* _WHAT TO DO_: Should a line in the entries below contain "link", return that line.

(Stored data entries)
Segment Open

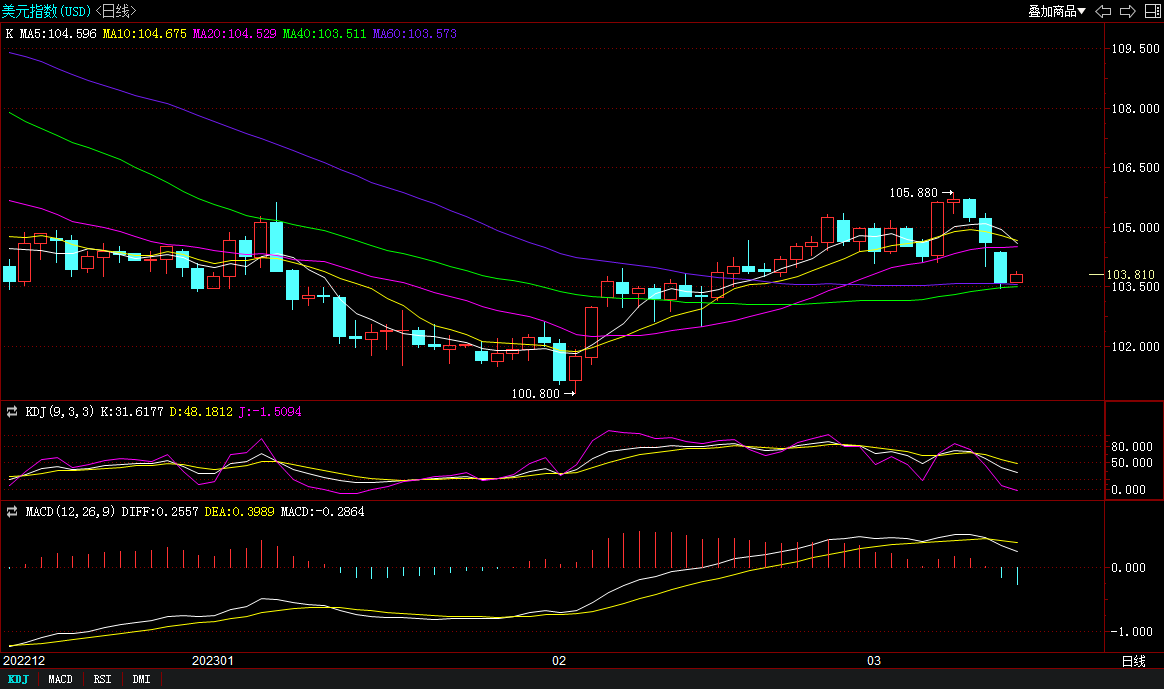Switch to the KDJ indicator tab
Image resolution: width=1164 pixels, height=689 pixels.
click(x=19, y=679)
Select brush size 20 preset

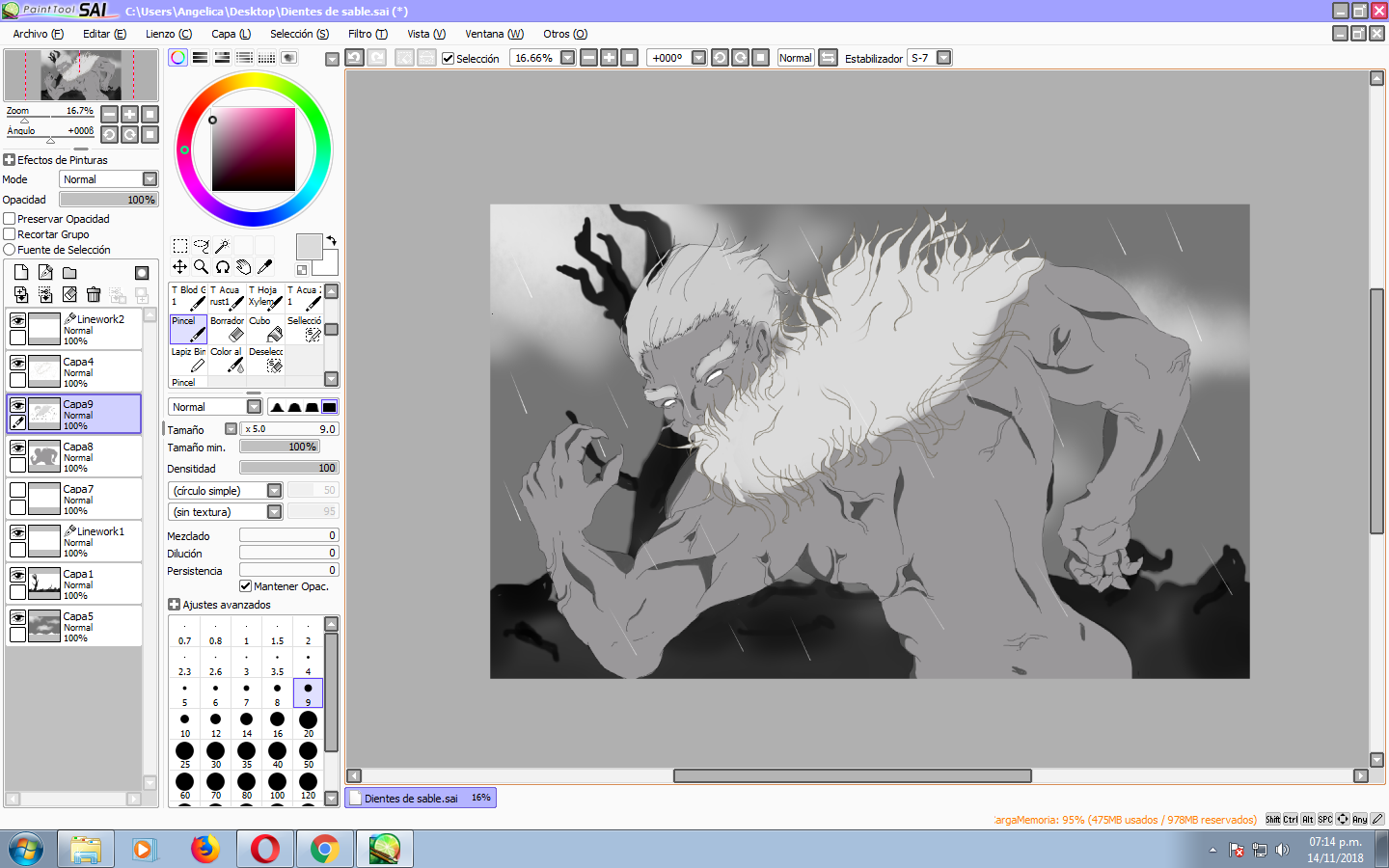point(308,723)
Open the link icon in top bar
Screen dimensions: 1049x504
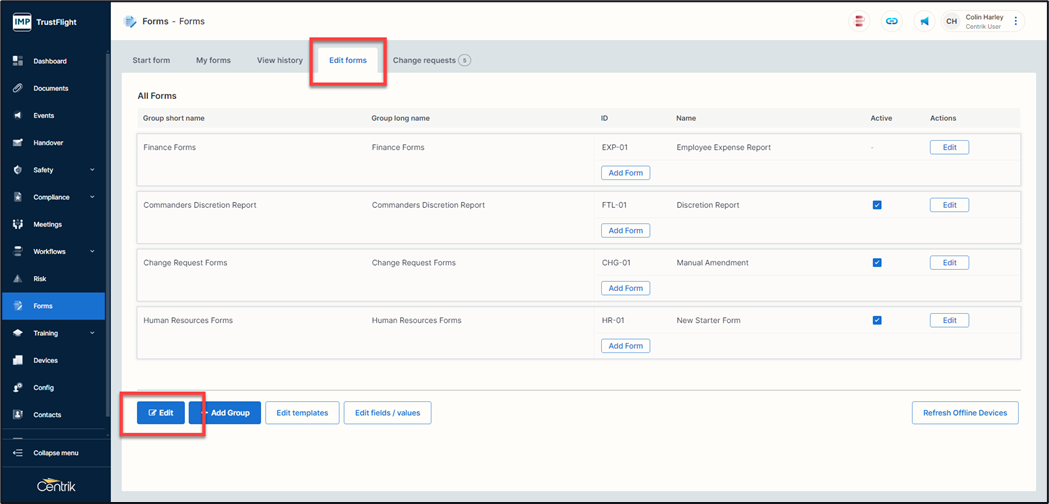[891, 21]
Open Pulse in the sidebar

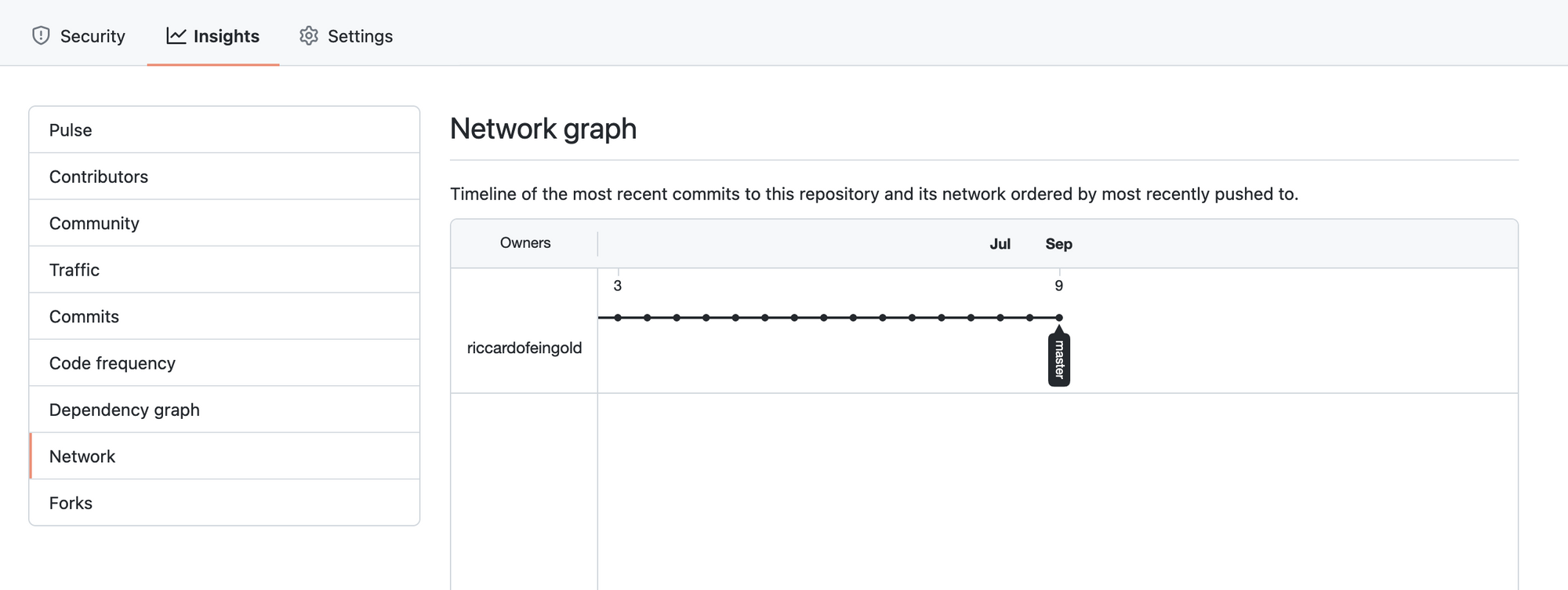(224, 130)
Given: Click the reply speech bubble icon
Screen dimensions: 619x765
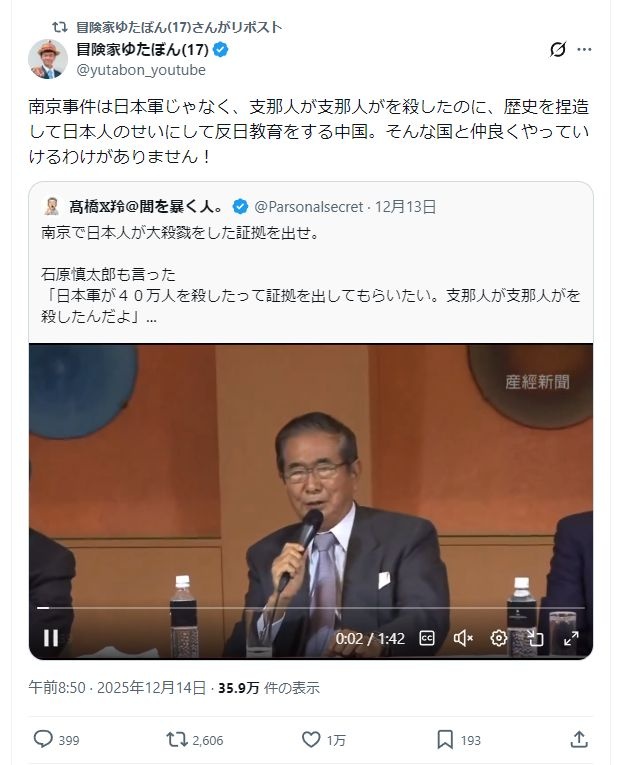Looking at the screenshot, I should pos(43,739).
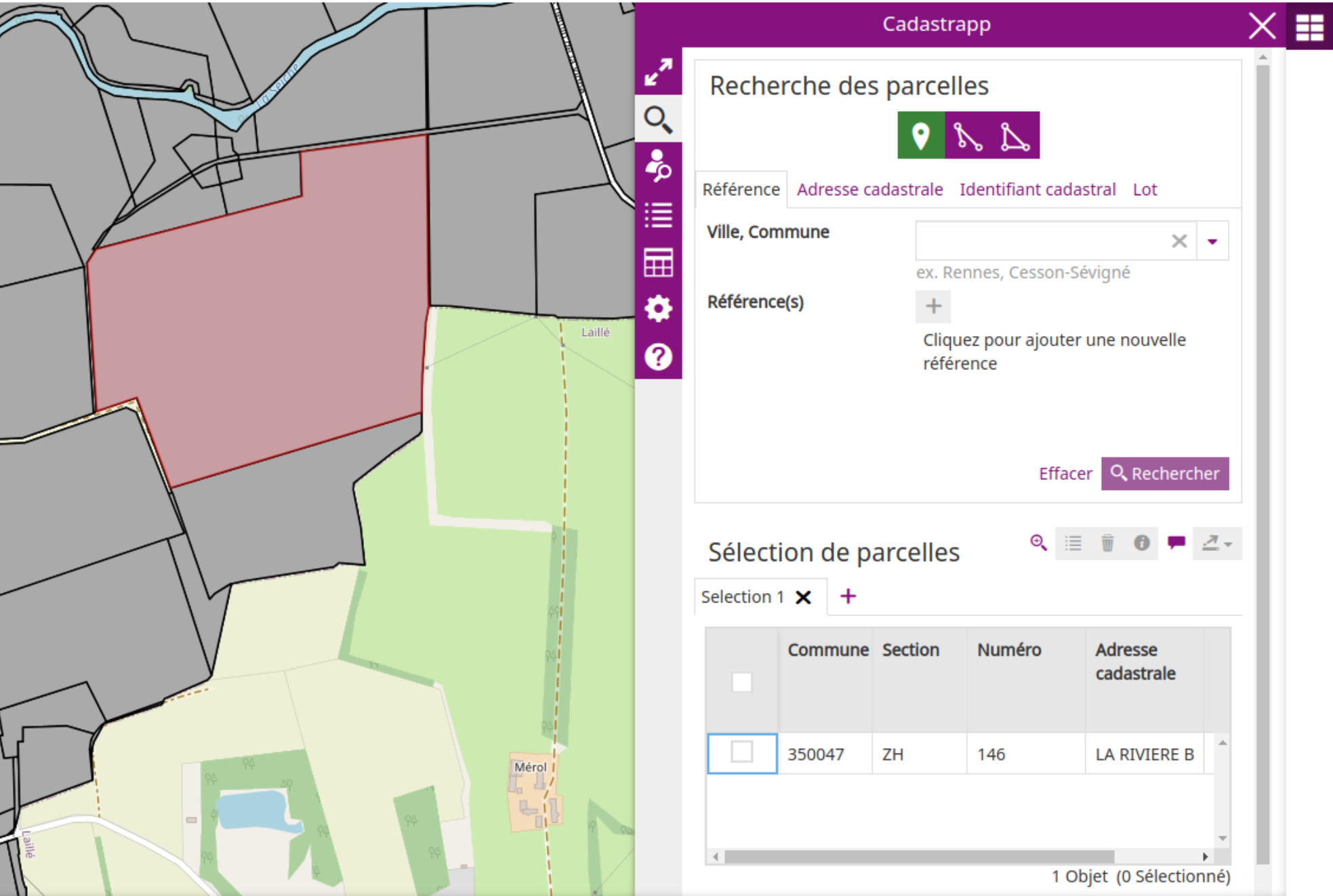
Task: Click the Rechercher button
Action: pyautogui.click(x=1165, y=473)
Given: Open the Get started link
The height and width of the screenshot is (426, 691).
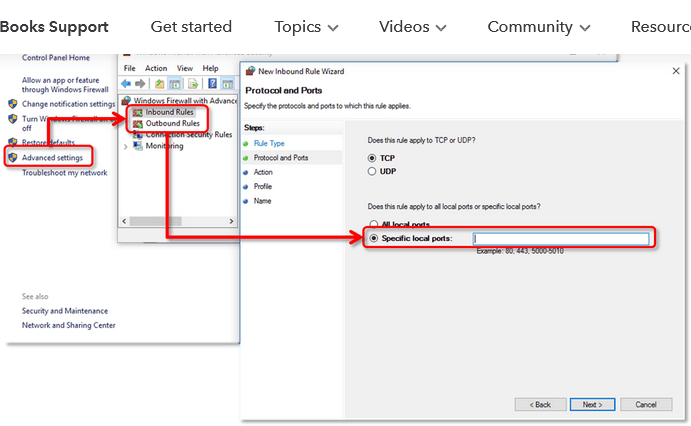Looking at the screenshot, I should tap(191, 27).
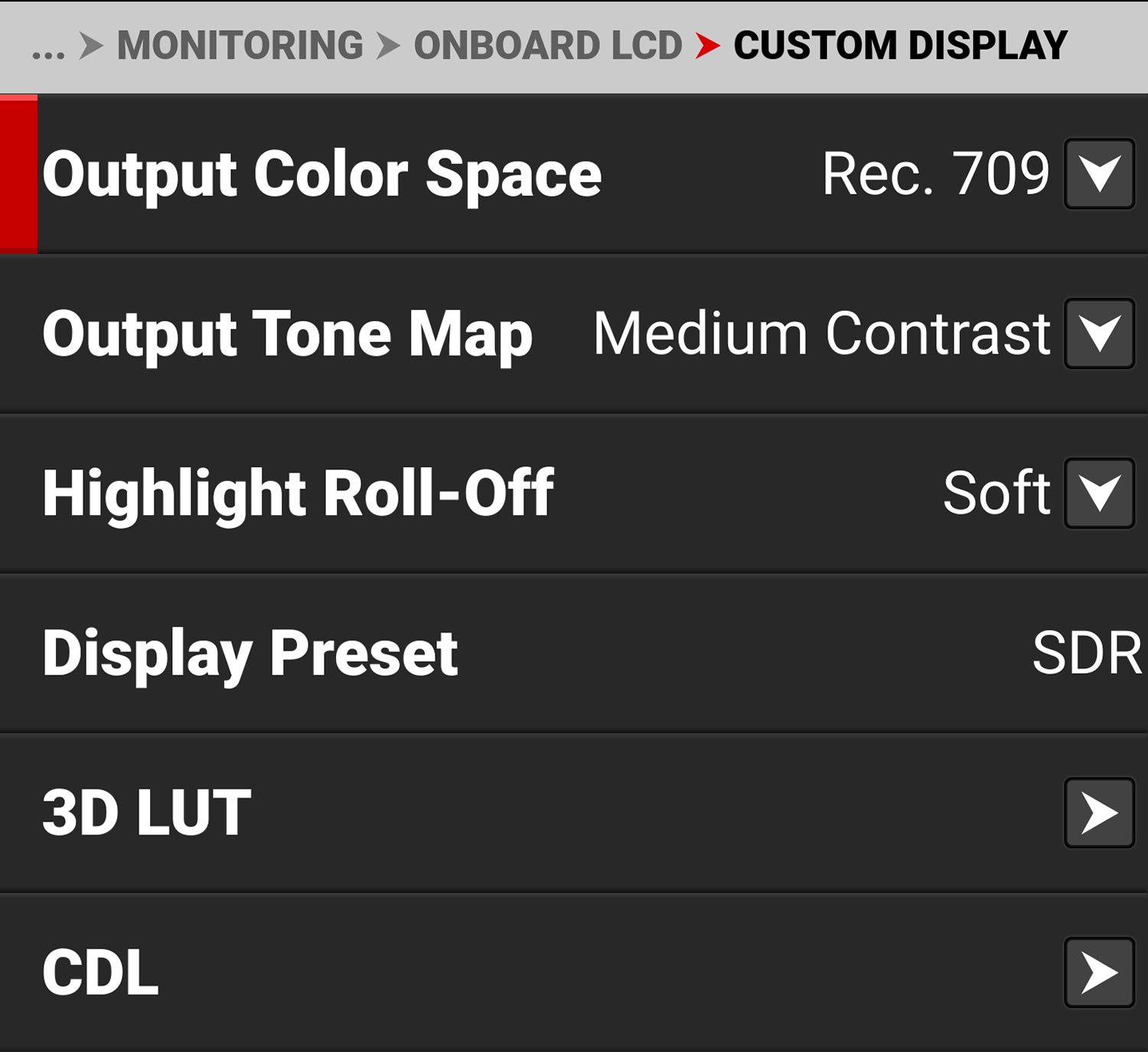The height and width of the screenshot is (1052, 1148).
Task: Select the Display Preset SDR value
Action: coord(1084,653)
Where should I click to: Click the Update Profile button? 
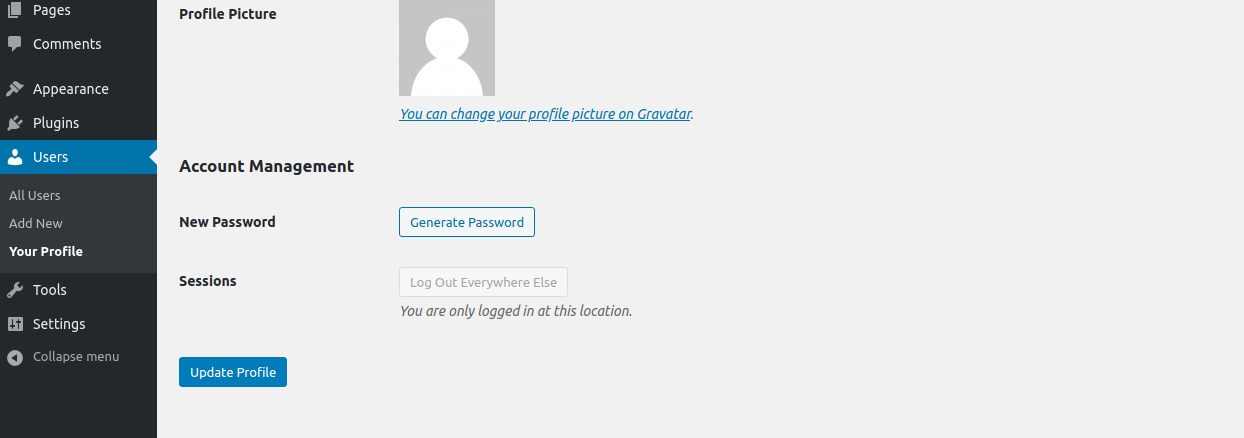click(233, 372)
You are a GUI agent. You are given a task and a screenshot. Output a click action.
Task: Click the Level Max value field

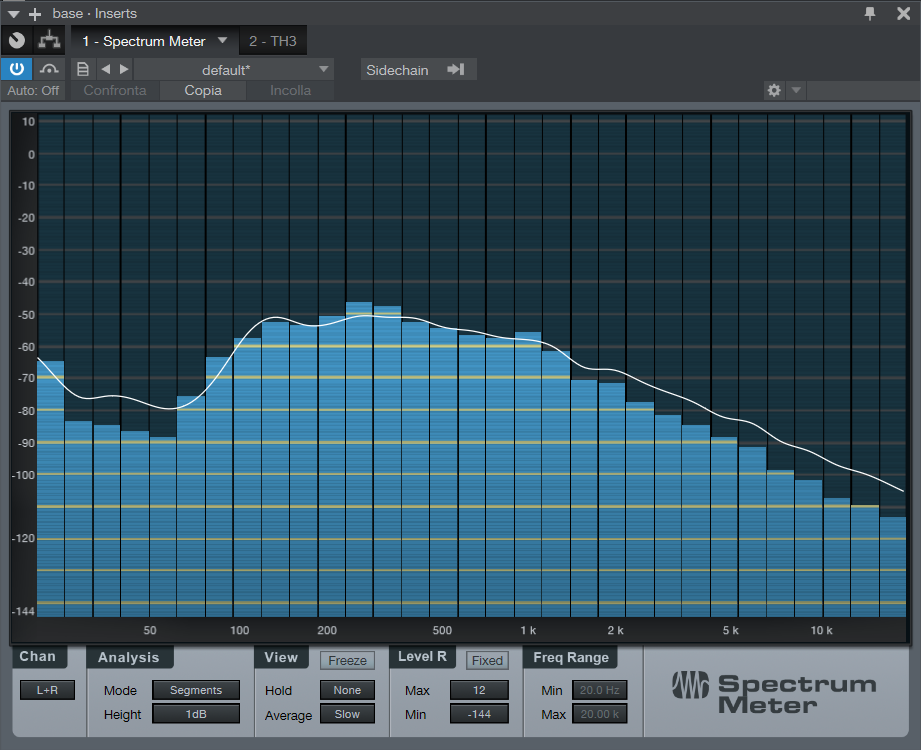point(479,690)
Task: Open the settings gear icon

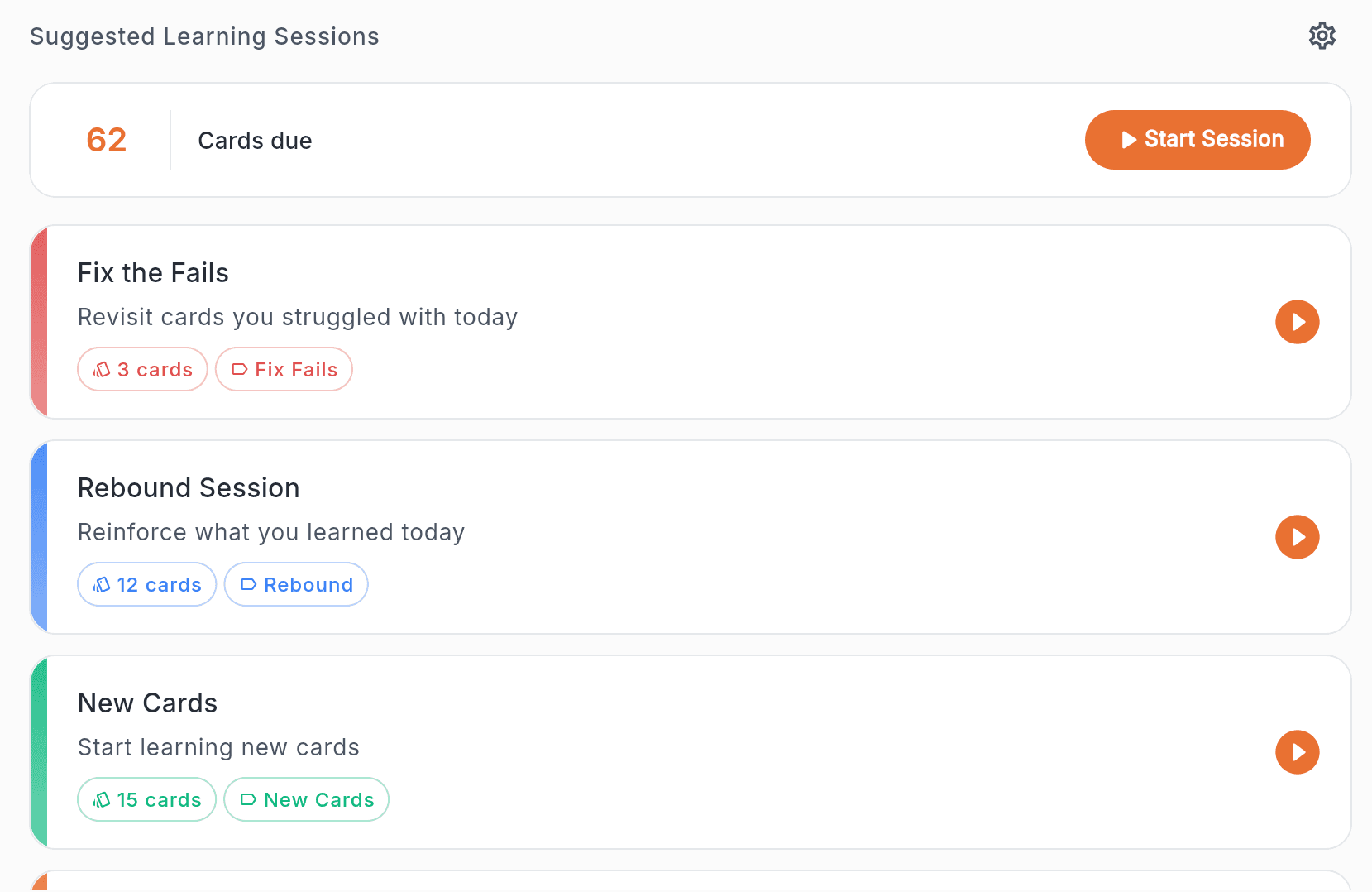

Segment Closed

* _EXERCISE SOLUTION_:
Open the link icon in top bar
Given: Open the Get started link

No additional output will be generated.